NASCAR to return to Le Mans
NASCAR is to make an emotional return to the Le Mans 24 Hours – 47 years after two of its cars last crossed the Atlantic to participate in the endurance classic.
At Sebring’s World Endurance Championship opener it was revealed that a joint venture between NASCAR and Hendrick Motorsports will bring a modified Next Gen stock car to the 24 Hours of Le Mans for the race’s centennial celebration in 2023.
The project – which also includes collaborative efforts from IMSA, Chevrolet and Goodyear – will take a specially prepared Camaro ZL1 from the NASCAR Cup Series into the international motorsports scene’s biggest endurance race. The entry will fill the Garage 56 slot – an extra starting berth that showcases innovative vehicles outside of the race’s traditional classes.

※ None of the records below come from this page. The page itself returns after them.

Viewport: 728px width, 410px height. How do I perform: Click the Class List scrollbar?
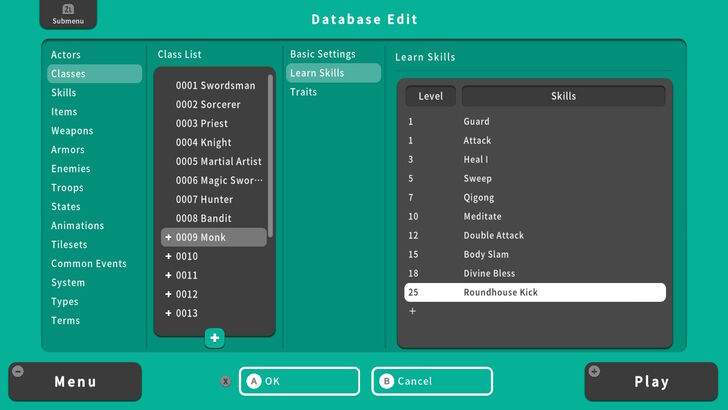(x=270, y=150)
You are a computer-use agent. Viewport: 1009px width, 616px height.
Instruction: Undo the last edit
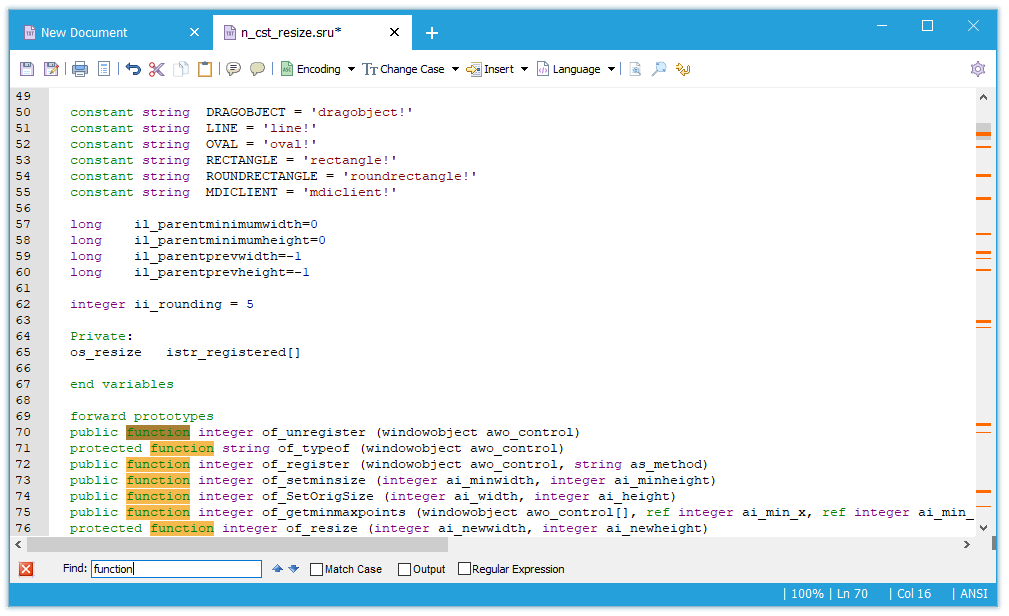click(133, 69)
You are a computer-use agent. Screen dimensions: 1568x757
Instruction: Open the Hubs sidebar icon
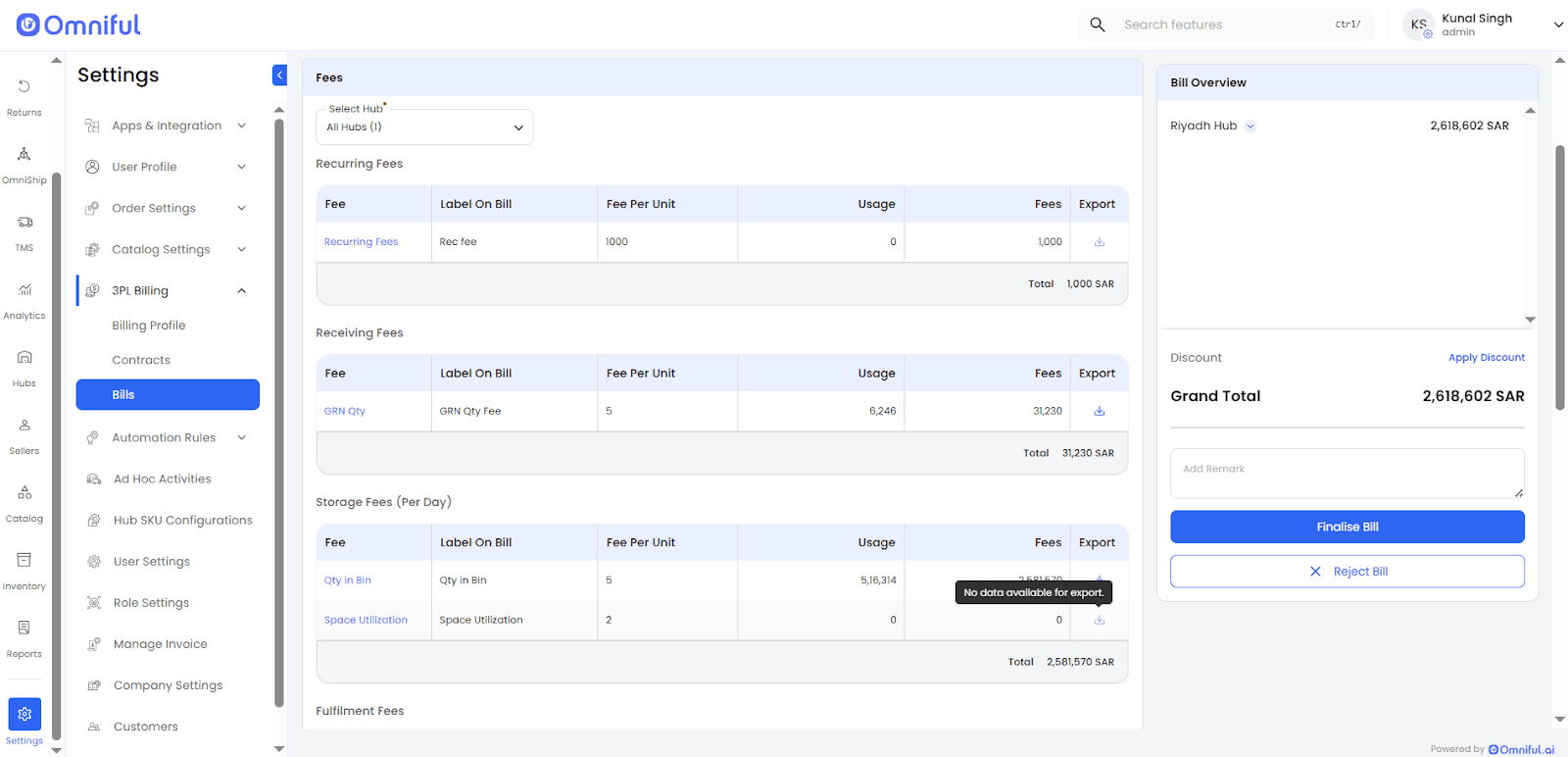pyautogui.click(x=24, y=367)
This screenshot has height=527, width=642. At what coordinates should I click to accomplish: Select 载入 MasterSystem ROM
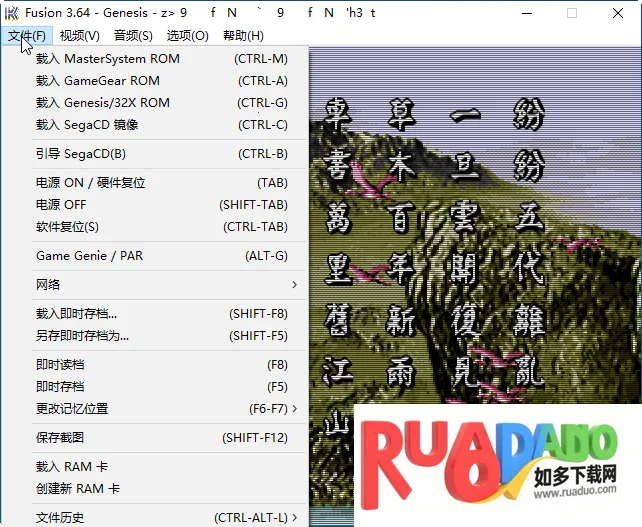coord(108,59)
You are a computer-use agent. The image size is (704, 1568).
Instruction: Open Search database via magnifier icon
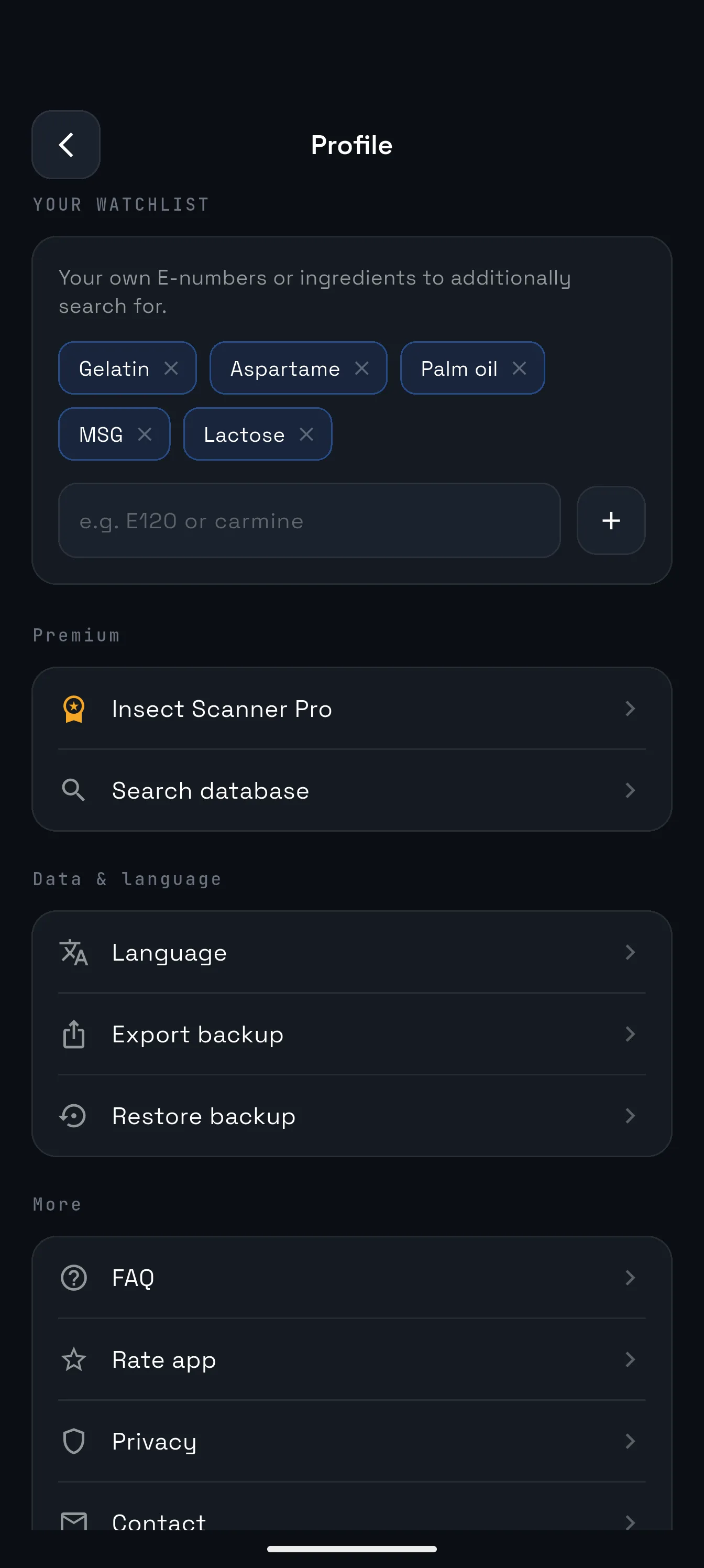coord(74,790)
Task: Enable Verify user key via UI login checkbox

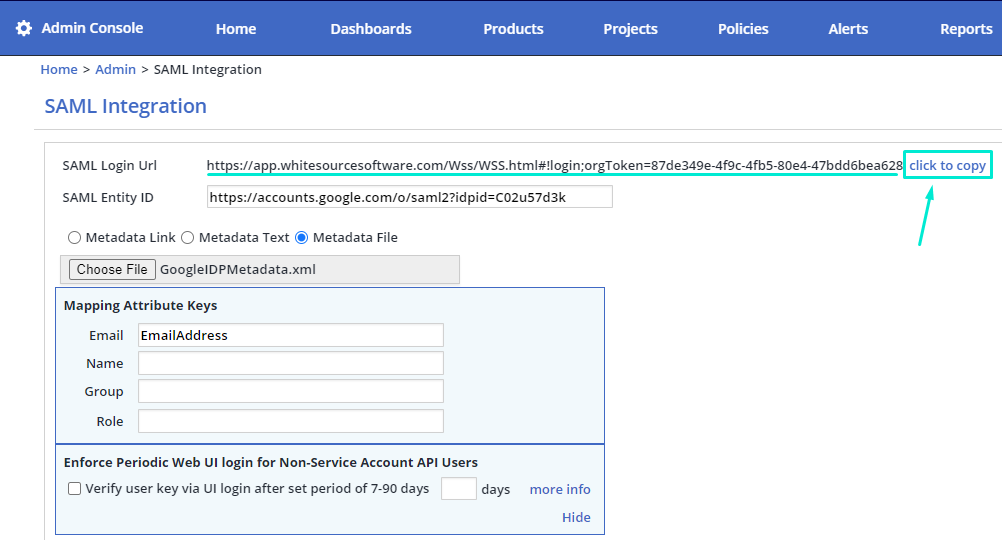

Chad Knaus, Hendrick Motorsports’ vice president of competition, will oversee the project. After years of development, the Next Gen model debuted this season in Cup Series competition.
“From the early days of NASCAR, it was important to my father that we played a visible role in international motorsports, and there is no bigger stage than the 24 Hours of Le Mans,” said Jim France, NASCAR Chairman and CEO. “In partnering with Hendrick Motorsports, Chevrolet and Goodyear, we have the winningest team, manufacturer and tyre in NASCAR history. We look forward to showcasing the technology in the Next Gen car and putting forward a competitive entry in the historic race.”
It’s not the first NASCAR foray into the 24 Hours of Le Mans. In 1976, NASCAR founder Bill France Sr and event organisers agreed to create a new Grand International class – a play on the “Grand National” name of the Cup Series at the time. That move opened the door for two stock-car entries: a Dodge Charger owned and driven by NASCAR Hall of Fame nominee Hershel McGriff with his son, Doug, as a co-driver; and a Junie Donlavey-prepared Ford Torino for drivers Richard Brooks, Dick Hutcherson and Marcel Mignon. The French media dubbed the stockers “the two big monsters,” noting how they stood out among the smaller prototypes and sports cars.
Le Mans’ Garage 56 entry was created in 2012 to provide a featured spot for inventive cars with cutting-edge technology – all outside of the race’s normal classifications and its 55-car field limit. Garage 56 entries are not eligible to compete for the overall win, but are scored and classified in the official results. They must also meet safety and performance standards to race alongside the event’s other entries.
Chad Knaus won seven Cup Series championships as a crew chief for Jimmie Johnson’s efforts in the Cup Series before making the transition to Hendrick Motorsports’ front office for competition. In an interview last year with NBC Sports, Knaus indicated he hoped to one day race at Le Mans, furthering the work he’s done with the Action Express Racing team and Johnson’s partial driving schedule in the IMSA WeatherTech SportsCar Championship.
Team owner Rick Hendrick also has a history of involvement in sportscar racing, fielding the factory Chevrolet Corvette GTP in IMSA’s top class from 1985-88.
“Participating in one of the truly iconic events in auto racing and representing NASCAR and Chevrolet on the world stage is a privilege,” said Hendrick, owner of Hendrick Motorsports. “Jim deserves tremendous credit for having the vision for the project, and we thank him for trusting our organization with the responsibility. Even though Garage 56 is a ‘class of one,’ we are competitors and have every intention of putting a bold product on the racetrack for the fans at Le Mans. It’s a humbling opportunity – one that will present an exciting challenge over the next 15 months – but our team is ready.”